Dataset excerpts
::::::::

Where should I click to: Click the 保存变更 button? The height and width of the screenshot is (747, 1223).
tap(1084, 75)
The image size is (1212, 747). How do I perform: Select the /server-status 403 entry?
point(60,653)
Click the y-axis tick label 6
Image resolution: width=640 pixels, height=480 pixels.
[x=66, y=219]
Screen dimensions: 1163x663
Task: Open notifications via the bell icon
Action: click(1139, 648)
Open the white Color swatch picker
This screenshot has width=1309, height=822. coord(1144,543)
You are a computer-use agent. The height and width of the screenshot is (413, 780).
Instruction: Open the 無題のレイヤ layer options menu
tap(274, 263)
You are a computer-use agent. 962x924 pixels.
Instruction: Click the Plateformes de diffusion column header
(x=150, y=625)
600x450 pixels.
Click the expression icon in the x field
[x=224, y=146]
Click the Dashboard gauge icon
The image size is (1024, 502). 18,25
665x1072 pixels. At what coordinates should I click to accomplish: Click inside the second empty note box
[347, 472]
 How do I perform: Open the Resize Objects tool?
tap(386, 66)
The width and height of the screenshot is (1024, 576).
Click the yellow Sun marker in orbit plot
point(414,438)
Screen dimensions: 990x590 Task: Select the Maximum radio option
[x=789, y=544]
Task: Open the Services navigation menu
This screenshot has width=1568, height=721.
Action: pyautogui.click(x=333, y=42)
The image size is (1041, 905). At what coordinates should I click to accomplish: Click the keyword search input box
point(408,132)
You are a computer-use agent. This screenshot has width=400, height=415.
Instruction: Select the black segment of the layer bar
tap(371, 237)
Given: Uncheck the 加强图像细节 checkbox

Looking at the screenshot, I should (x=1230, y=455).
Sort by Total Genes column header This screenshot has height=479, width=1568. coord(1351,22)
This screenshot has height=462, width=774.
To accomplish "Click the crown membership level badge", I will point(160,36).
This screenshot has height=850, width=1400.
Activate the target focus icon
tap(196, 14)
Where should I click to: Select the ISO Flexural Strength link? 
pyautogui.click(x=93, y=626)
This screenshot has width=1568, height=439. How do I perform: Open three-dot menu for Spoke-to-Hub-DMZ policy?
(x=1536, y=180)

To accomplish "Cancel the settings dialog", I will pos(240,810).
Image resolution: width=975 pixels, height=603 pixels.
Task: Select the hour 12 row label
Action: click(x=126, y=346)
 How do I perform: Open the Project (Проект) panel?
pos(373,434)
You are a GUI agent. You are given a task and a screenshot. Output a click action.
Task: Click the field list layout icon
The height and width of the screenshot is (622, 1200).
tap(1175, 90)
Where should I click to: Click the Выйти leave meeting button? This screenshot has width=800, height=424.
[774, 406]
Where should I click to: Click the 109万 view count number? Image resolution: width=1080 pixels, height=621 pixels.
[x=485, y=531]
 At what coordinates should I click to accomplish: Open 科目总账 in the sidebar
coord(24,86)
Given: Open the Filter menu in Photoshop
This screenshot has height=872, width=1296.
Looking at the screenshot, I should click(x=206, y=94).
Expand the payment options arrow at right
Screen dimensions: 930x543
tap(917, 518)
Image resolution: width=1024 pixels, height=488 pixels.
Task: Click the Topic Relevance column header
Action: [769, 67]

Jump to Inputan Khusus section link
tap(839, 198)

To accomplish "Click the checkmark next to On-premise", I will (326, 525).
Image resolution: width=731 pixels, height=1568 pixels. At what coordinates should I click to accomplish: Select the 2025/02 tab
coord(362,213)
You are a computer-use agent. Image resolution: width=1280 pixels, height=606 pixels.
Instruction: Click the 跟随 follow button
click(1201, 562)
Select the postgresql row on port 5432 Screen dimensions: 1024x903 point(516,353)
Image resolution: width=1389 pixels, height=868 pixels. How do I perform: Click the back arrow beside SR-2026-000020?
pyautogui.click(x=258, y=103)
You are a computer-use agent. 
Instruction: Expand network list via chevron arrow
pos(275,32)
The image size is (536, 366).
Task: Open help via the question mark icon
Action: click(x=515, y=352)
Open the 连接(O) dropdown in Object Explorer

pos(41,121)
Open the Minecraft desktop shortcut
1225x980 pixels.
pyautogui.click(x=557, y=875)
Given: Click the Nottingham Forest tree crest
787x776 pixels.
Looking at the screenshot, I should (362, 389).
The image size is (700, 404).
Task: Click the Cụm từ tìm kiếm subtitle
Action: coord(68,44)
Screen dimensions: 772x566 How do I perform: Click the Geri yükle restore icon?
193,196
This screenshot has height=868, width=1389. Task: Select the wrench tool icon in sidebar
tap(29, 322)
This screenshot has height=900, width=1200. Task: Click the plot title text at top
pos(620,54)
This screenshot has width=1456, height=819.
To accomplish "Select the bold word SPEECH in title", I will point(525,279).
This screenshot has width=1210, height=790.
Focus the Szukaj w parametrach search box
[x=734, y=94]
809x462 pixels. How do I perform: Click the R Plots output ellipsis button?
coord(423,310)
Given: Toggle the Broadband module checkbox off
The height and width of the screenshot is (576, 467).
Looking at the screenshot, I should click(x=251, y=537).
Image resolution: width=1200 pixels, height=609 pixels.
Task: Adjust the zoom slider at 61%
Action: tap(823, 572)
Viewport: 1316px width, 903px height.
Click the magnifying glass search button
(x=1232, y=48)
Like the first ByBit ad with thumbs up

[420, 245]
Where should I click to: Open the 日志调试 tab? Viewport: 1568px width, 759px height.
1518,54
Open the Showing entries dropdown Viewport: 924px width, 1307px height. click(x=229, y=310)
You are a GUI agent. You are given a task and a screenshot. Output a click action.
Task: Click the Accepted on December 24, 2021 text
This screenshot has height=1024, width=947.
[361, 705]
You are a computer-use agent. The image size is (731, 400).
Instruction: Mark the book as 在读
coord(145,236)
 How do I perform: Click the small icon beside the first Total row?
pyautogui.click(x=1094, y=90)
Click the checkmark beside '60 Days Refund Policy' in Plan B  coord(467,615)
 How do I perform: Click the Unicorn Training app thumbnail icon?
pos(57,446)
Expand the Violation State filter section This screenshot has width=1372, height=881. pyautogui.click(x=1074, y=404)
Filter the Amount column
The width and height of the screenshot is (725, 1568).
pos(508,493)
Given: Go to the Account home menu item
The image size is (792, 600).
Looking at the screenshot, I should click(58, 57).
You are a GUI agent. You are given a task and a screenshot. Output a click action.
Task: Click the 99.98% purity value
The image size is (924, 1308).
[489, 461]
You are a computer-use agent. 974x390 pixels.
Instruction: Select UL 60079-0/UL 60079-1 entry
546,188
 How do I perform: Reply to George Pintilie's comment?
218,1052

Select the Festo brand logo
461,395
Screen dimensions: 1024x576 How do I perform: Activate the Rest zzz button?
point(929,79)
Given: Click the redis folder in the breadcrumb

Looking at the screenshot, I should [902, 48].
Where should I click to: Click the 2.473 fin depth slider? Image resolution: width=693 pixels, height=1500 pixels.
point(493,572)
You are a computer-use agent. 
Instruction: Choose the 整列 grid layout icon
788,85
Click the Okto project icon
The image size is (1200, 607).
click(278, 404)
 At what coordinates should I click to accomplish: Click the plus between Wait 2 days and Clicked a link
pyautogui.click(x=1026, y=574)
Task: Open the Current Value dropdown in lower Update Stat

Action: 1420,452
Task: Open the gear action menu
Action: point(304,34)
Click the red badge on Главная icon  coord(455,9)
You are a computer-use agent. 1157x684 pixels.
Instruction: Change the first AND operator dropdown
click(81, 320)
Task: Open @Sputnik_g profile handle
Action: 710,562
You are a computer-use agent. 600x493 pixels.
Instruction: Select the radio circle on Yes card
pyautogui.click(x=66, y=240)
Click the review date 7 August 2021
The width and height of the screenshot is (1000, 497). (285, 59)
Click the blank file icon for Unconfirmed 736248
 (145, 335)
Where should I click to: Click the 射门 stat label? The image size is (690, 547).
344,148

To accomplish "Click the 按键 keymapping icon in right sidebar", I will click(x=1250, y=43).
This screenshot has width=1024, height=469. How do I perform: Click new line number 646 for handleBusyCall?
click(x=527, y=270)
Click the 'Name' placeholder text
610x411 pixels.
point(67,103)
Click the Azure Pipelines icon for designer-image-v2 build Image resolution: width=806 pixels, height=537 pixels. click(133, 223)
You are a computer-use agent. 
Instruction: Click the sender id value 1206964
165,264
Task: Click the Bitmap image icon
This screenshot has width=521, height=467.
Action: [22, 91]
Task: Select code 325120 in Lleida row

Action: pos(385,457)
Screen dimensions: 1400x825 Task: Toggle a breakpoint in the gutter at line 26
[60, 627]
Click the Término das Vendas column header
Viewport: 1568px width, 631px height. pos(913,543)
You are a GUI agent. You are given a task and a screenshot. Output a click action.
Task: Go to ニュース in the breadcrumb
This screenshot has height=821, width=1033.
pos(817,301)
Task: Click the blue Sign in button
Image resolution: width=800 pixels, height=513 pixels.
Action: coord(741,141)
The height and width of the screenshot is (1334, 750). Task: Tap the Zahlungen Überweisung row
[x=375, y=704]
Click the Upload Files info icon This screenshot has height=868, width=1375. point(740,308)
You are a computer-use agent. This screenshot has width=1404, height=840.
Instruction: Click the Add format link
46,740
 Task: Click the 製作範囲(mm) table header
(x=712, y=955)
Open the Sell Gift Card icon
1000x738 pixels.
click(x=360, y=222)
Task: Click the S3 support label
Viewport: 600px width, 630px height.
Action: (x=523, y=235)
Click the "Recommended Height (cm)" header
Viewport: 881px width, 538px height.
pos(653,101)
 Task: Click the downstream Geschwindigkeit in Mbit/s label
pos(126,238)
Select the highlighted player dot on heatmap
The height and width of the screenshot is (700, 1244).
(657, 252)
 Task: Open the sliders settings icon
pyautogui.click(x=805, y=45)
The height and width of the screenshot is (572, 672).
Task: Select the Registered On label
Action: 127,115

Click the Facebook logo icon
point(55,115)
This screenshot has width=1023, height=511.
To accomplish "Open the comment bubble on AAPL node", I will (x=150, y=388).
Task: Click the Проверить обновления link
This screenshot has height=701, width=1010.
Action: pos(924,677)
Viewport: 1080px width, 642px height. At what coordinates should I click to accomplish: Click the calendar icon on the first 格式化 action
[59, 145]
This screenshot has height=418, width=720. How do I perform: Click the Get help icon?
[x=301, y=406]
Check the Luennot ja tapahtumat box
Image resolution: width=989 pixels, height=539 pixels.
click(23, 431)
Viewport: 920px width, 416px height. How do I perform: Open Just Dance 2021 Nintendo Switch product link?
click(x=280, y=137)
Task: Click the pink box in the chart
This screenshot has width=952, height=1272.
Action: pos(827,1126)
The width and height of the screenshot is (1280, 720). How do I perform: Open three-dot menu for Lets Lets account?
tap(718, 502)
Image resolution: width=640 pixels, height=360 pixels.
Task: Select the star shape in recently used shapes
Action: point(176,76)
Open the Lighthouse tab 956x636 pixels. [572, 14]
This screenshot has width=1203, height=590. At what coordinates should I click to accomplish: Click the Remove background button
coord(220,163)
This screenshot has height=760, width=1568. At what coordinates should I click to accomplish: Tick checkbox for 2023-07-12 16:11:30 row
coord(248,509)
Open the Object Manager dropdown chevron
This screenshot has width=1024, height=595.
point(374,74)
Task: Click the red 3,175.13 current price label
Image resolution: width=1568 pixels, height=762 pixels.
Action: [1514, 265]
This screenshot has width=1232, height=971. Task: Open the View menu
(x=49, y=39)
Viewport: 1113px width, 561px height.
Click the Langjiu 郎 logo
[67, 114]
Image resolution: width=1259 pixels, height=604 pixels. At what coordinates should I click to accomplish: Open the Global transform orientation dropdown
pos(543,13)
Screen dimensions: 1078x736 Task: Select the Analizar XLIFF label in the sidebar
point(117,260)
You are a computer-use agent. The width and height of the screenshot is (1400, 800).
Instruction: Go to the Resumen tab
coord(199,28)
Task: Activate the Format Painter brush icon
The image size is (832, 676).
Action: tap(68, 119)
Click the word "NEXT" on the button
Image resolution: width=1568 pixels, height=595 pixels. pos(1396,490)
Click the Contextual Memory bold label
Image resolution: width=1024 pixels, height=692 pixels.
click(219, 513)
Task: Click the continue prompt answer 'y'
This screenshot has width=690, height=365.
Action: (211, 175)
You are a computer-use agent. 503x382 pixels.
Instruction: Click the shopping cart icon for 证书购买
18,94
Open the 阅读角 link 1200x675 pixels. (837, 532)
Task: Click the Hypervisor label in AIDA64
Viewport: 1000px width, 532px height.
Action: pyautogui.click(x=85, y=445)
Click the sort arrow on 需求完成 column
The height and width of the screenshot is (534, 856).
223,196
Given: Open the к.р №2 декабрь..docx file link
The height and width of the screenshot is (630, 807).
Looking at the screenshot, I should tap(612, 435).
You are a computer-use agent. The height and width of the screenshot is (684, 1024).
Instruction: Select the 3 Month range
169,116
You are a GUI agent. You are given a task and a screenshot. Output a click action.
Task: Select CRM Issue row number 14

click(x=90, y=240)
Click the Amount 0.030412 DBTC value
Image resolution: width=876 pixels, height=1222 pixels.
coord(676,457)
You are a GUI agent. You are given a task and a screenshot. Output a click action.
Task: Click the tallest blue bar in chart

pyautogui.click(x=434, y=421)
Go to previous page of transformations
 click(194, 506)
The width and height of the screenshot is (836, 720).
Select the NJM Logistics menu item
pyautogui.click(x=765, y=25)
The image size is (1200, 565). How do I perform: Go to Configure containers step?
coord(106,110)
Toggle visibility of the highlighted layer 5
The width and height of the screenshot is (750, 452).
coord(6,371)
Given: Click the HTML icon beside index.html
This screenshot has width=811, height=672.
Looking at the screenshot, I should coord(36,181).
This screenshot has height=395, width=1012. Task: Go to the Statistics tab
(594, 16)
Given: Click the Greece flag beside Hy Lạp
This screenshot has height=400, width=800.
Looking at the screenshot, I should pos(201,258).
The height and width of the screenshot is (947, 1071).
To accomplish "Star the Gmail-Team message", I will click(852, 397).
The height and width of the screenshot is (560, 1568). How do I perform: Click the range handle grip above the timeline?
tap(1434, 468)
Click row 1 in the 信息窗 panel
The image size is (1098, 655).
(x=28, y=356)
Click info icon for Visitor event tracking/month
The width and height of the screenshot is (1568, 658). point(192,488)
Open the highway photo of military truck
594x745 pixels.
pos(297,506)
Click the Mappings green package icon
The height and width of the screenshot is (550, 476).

::::::::

*ASSIGNED TASK:*
Using the records above, select and copy every line that has the word "highlighted".

*OUTPUT FOR THIS EXERCISE:*
Select the highlighted player dot on heatmap
Toggle visibility of the highlighted layer 5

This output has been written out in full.